Le personnel des CSSS d'Ahuntsic et Montréal-Nord manifeste contre la réduction du soutien
aux plus vulnérables

Le personnel du Centre de santé et de services sociaux (CSSS) d'Ahuntsic et Montréal-Nord est sorti dans la rue le 25 juin pour dénoncer l'impact des compressions budgétaires sur les services directs à la population. Il mentionne que suite à l'adoption du budget Leitao, pas moins de 15 postes seront abolis, diminuant ainsi considérablement la capacité des équipes en place d'offrir soins et services à la population des quartiers que l'établissement est censé desservir.

Les membres de l'Alliance du personnel professionnel et technique de la santé et des services sociaux (APTS), de la Fédération de la santé et des services sociaux (FSSS-CSN) et du Syndicat interprofessionnel d'Ahuntsic et Montréal-Nord (SIAM-FIQ) partagent la même préoccupation. Plutôt que de réduire l'accès aux services et d'allonger les listes d'attente en limitant l'accès au personnel clinique, il faut s'en prendre aux vraies sources de gaspillage, ont dit les syndiqués.

Ils décrient par exemple le caractère contre-productif de la gestion par statistiques qui oblige les personnes qui offrent du soutien à domicile, entre autres, à consacrer beaucoup de temps à rendre des comptes et nécessite l'embauche de plus en plus de cadres chargés de compiler l'avalanche de statistiques qu'on exige des intervenants. « A-t-on vraiment besoin de tant de gestionnaires quand on en arrive à abolir des postes en travail social, en psychologie, en ergothérapie, en organisation communautaire? », s'interroge Marjolaine Gaudreau, présidente locale de l'APTS, qui perd 11 de ses membres dans ces compressions.

« On laisse tomber des clientèles particulièrement vulnérables », déplore-t-elle. Les services de première et deuxième lignes en santé mentale sont en effet durement touchés, tout comme les services destinés aux jeunes et aux gens des milieux moins favorisés.

« Voilà un impact réel et concret du budget Leitao. Contrairement au discours officiel, les coupes annoncées par le gouvernement libéral affectent directement les services à la population. Ici, ce sont des jeunes qui se voient privés de l'expertise d'infirmières en santé scolaire. Lorsqu'on sait que la prévention a pour objectif d'éviter bien des problèmes de santé qui peuvent entraîner des interventions médicales, on ne peut que condamner vertement cette décision. Ce sont les jeunes de tout un quartier qui sont abandonnés par les décisions du gouvernement », s'indigne la présidente du SIAM-FIQ, Julie Duchesneau.

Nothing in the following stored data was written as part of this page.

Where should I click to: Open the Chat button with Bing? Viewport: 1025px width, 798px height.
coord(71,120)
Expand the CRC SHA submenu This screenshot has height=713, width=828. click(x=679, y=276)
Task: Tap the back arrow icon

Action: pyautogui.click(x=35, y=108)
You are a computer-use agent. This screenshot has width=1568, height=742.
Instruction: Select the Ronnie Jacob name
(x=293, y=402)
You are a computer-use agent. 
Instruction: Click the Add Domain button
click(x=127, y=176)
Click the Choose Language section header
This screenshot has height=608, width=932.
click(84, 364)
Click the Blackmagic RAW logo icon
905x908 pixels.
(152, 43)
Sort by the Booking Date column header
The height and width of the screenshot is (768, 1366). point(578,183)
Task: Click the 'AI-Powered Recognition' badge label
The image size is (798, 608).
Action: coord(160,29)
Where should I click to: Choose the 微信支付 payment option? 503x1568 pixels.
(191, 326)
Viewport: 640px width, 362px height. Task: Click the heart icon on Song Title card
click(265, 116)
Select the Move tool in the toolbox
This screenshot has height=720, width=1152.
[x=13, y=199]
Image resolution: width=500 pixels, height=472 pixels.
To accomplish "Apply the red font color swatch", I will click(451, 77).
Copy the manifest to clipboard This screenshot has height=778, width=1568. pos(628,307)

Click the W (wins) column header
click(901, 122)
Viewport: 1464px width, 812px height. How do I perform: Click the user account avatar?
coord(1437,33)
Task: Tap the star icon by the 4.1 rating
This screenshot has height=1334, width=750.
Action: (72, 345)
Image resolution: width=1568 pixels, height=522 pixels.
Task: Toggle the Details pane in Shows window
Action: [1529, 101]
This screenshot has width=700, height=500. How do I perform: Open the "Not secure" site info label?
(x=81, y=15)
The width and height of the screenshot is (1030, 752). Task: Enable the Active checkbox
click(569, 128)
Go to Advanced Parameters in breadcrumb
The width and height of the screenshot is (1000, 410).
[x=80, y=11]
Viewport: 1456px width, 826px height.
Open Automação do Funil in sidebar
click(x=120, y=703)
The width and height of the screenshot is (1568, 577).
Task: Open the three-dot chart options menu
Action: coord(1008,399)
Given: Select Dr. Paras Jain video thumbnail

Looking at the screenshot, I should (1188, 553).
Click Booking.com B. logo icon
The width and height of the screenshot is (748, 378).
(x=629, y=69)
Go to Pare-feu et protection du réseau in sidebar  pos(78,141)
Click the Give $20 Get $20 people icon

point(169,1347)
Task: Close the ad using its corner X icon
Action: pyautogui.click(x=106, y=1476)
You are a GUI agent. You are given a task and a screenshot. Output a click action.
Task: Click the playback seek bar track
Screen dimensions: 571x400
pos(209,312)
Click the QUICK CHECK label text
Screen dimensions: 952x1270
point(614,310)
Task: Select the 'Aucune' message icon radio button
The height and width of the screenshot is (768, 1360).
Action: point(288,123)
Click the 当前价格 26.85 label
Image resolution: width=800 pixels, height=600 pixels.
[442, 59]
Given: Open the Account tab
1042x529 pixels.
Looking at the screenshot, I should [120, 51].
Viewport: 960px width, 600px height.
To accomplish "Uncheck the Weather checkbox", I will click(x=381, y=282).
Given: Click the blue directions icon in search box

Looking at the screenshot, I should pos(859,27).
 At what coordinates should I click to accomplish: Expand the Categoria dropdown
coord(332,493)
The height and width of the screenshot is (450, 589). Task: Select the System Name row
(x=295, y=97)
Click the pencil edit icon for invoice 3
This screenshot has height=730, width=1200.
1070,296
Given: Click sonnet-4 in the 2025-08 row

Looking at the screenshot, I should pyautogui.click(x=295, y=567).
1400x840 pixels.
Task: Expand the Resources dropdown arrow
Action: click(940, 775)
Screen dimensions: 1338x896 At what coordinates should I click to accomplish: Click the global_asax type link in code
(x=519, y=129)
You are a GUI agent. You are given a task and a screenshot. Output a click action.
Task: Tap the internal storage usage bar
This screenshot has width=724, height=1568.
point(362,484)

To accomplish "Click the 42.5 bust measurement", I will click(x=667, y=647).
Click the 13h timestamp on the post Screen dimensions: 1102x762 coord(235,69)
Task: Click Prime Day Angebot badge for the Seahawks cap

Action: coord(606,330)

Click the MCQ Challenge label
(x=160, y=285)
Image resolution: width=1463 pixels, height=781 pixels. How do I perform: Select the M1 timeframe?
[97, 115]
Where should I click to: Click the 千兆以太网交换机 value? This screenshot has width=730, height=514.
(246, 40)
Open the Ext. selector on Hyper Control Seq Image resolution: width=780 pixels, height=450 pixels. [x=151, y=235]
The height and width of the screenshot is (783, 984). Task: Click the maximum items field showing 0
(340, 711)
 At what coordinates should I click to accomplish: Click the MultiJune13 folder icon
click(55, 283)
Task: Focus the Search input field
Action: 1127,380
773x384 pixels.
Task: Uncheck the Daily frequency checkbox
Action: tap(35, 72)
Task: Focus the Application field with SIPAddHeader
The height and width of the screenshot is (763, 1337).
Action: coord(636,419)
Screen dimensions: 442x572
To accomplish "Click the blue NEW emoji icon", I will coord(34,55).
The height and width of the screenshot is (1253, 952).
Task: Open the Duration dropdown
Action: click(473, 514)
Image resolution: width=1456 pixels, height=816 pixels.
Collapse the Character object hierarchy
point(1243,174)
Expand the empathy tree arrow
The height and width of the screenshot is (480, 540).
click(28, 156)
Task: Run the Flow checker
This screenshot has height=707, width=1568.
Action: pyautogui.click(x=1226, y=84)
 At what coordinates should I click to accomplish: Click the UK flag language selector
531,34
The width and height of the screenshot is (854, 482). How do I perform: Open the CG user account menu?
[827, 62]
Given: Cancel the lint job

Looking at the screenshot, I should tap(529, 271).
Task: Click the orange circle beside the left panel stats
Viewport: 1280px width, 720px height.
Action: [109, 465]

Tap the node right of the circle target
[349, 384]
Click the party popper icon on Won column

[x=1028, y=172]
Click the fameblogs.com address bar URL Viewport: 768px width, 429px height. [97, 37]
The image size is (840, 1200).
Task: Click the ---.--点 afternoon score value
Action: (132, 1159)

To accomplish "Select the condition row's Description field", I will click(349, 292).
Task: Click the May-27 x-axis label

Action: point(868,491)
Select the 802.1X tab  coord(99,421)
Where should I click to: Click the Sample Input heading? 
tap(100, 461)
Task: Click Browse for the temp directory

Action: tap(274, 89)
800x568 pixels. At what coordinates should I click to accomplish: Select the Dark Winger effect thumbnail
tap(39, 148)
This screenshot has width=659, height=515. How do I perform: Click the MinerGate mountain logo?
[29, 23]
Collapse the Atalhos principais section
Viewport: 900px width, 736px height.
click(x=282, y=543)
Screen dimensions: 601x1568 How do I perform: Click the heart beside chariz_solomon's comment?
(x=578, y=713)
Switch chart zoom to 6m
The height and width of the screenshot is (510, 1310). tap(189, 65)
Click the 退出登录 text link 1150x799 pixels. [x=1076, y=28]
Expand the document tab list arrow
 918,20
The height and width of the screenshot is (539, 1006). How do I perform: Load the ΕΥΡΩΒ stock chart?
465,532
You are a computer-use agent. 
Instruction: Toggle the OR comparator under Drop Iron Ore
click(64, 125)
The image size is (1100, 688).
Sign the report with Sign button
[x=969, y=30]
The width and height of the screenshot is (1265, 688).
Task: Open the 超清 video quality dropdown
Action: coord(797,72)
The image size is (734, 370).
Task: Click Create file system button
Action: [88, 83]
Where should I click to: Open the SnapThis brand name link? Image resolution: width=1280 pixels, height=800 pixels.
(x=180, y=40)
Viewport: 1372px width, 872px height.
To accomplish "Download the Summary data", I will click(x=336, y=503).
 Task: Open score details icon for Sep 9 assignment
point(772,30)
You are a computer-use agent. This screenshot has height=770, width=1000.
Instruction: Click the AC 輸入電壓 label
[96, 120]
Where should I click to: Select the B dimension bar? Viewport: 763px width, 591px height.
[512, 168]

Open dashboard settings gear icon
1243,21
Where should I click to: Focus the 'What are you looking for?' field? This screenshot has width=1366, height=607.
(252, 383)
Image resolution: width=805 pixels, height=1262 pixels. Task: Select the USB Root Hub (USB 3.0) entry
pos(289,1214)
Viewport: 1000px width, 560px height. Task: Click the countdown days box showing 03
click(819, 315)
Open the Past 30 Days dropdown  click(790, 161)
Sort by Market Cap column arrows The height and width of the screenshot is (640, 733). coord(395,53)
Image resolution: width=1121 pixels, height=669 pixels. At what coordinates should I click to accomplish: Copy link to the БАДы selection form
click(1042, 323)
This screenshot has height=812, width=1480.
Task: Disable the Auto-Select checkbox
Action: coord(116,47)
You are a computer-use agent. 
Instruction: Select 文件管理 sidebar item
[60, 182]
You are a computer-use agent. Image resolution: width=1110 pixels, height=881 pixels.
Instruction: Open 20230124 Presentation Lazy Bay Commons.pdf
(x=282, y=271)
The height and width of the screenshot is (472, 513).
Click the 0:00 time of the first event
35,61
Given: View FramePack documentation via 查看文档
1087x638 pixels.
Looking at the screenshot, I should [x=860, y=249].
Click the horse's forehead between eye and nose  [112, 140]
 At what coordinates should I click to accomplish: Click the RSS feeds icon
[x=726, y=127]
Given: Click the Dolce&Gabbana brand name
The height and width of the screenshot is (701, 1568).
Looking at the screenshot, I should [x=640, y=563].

« Nous sommes très inquiètes de l'impact de la fusion des CSSS sur les conditions de travail des professionnelles en soins. Elles sont déjà surchargées et la fusion nous fait craindre un surcroît de travail, dangereux pour leur propre santé. Dans le cas des soins à domicile, le fait de ne pas connaître la clientèle et le territoire va ralentir l'exécution du travail et ainsi, altérer la qualité des services auprès de personnes vulnérables », appréhende Julie Duchesneau.